JAKARTA, Indonesia (AP) – Undang-undang Indonesia yang melarang ekspor mineral yang belum diolah mulai berlaku pada hari Minggu, dengan tujuan pemerintah untuk meningkatkan operasi lokal dan menciptakan lebih banyak lapangan kerja serta memperingatkan perusahaan pertambangan terhadap kerugian dan PHK.
Menteri Koordinator Perekonomian Hatta Rajasa mengatakan Presiden Indonesia Susilo Bambang Yudhoyono menandatangani keputusan tersebut seusai rapat anggota kabinet Sabtu malam.
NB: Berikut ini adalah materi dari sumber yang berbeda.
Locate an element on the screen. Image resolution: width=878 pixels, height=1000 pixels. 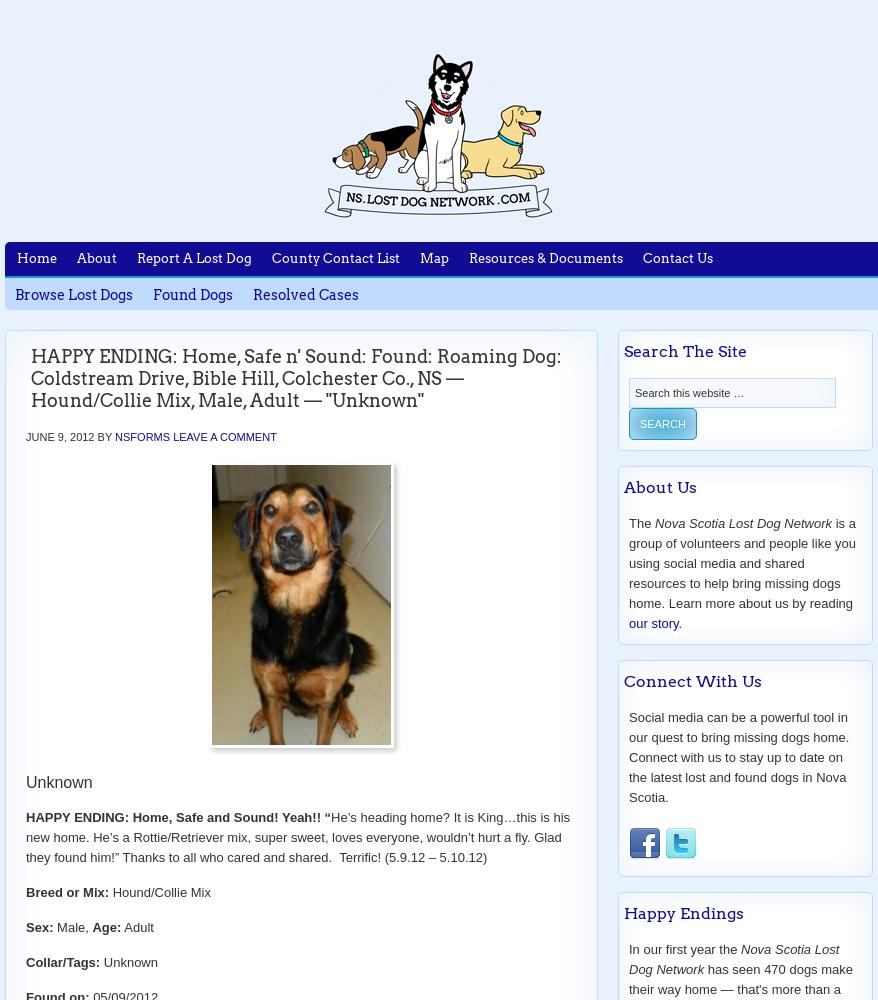
'Happy Endings' is located at coordinates (683, 913).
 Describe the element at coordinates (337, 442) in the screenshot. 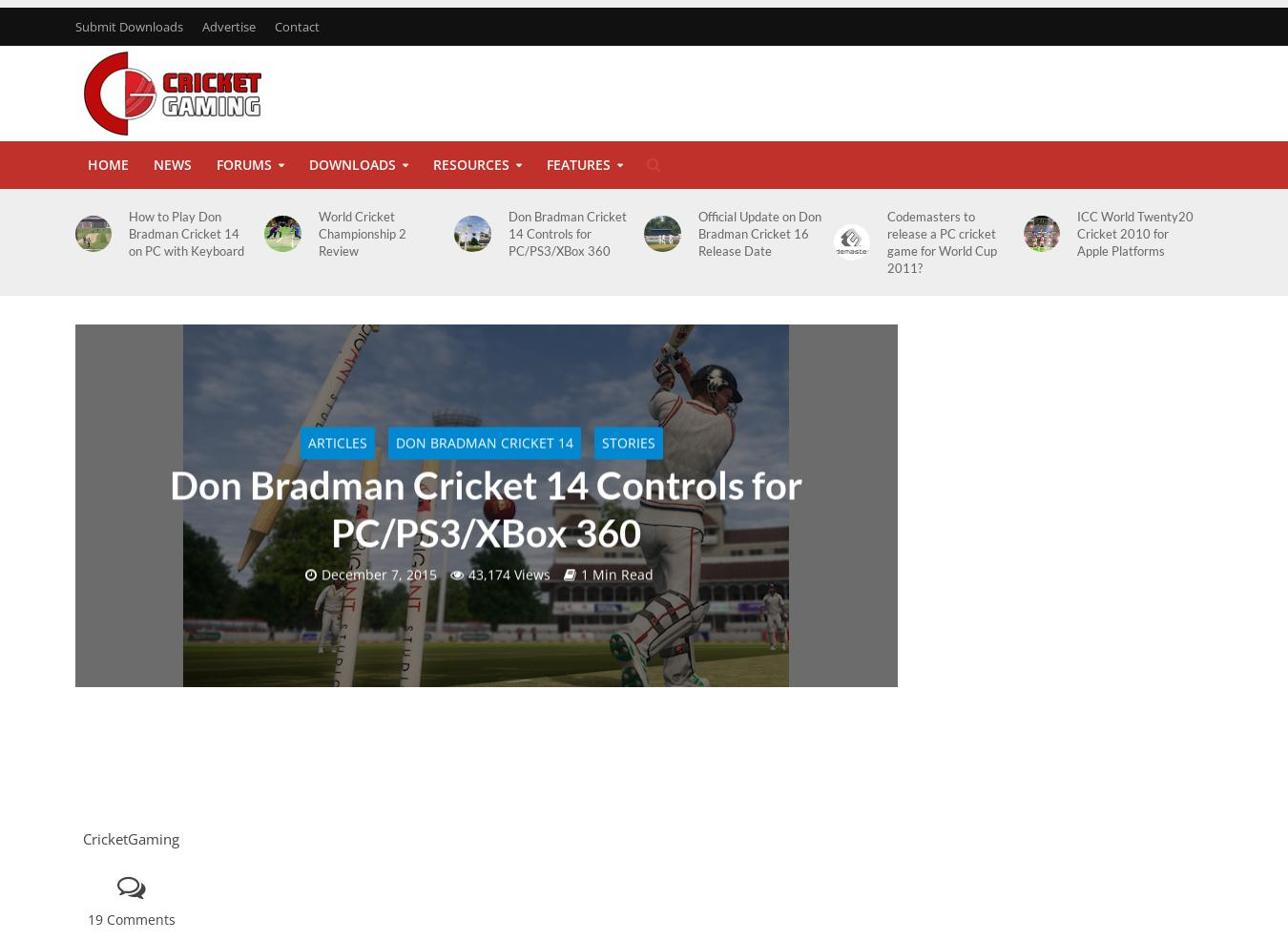

I see `'Articles'` at that location.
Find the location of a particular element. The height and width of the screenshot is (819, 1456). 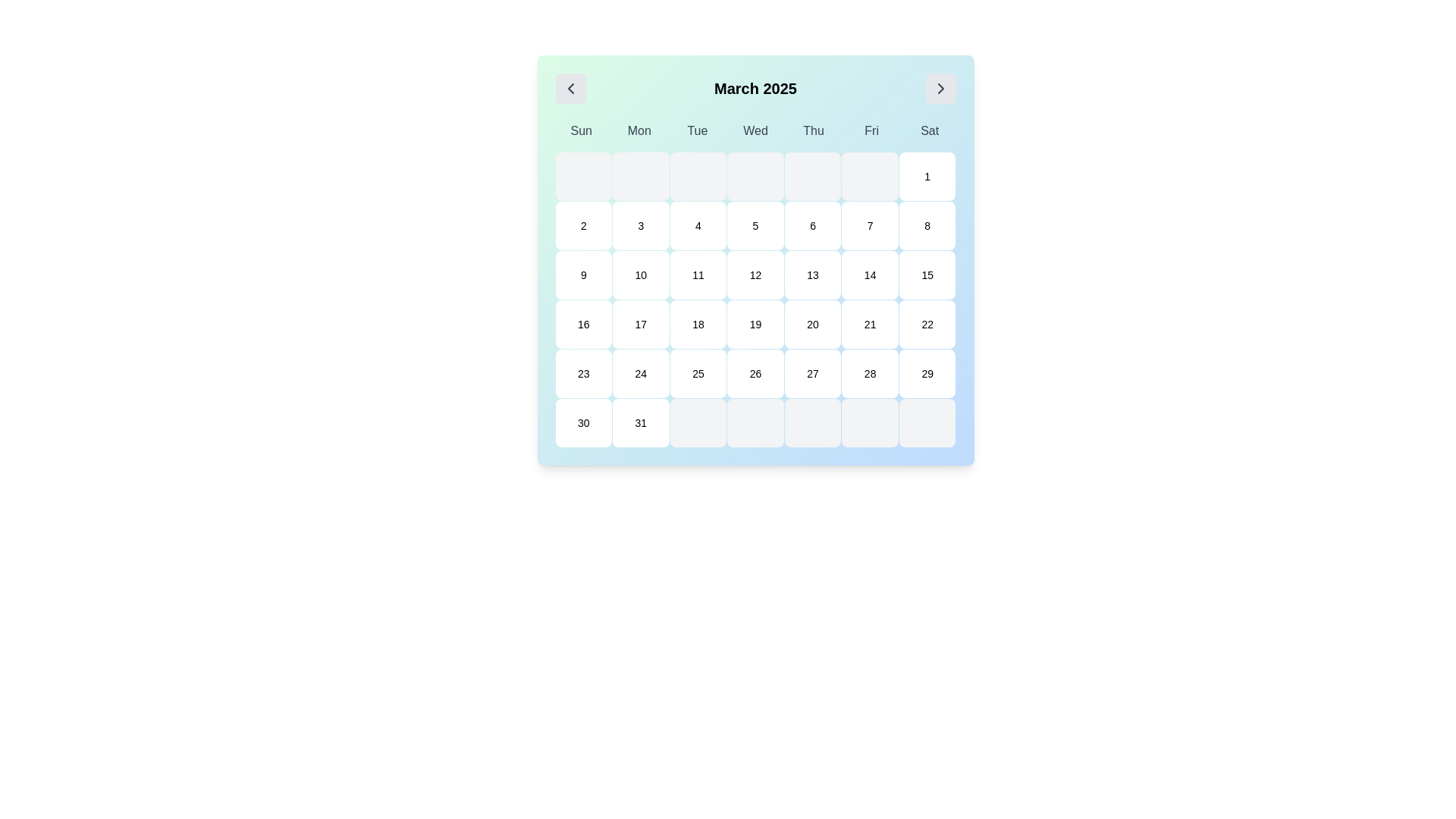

Hal ini dilakukan setelah negosiasi intensif selama berhari-hari yang melibatkan pejabat pemerintah, pengusaha, dan pakar untuk mencari cara mengurangi dampak larangan tersebut.
Kementerian Keuangan telah memerintahkan petugas bea cukai di pelabuhan-pelabuhan di seluruh negeri untuk memantau semua kegiatan ekspor untuk memastikan tidak ada bijih yang dikirim mulai hari Minggu.
Rajasa tidak menyebutkan pengecualian apa pun, namun mengatakan keputusan tersebut mempertimbangkan kekhawatiran mengenai pencegahan PHK massal, mendorong pembangunan ekonomi lokal, dan memungkinkan perusahaan pertambangan lokal untuk terus beroperasi. Ia menambahkan, sejumlah peraturan akan dikeluarkan kementerian terkait pelaksanaannya.
Larangan tersebut diatur dalam Undang-Undang Pertambangan yang disahkan DPR pada tahun 2009, yang memuat ketentuan bahwa bijih mineral harus diolah di smelter di Indonesia mulai 12 Januari 2014.
Perusahaan pertambangan, termasuk PT Freeport Indonesia dan PT Newmont Nusa Tenggara, telah memperingatkan bahwa mereka harus memberhentikan ribuan pekerja jika undang-undang tersebut diberlakukan tanpa pengecualian.
“Jika larangan ekspor diberlakukan pada 12 Januari, Freeport hanya dapat memproses 40 persen produksinya,” kata Daisy Primayanti, juru bicara Freeport Indonesia, yang mengoperasikan tambang raksasa di provinsi Papua, Indonesia. “Salah satu dampaknya adalah berkurangnya jumlah pegawai.”
Menteri Pertambangan dan Energi Jero Wacik mengatakan departemen pemerintah akan segera mengeluarkan peraturan yang menguraikan ketentuan larangan tersebut, termasuk tarif pajak ekspor dan tingkat minimum konsentrat yang diperbolehkan untuk ekspor.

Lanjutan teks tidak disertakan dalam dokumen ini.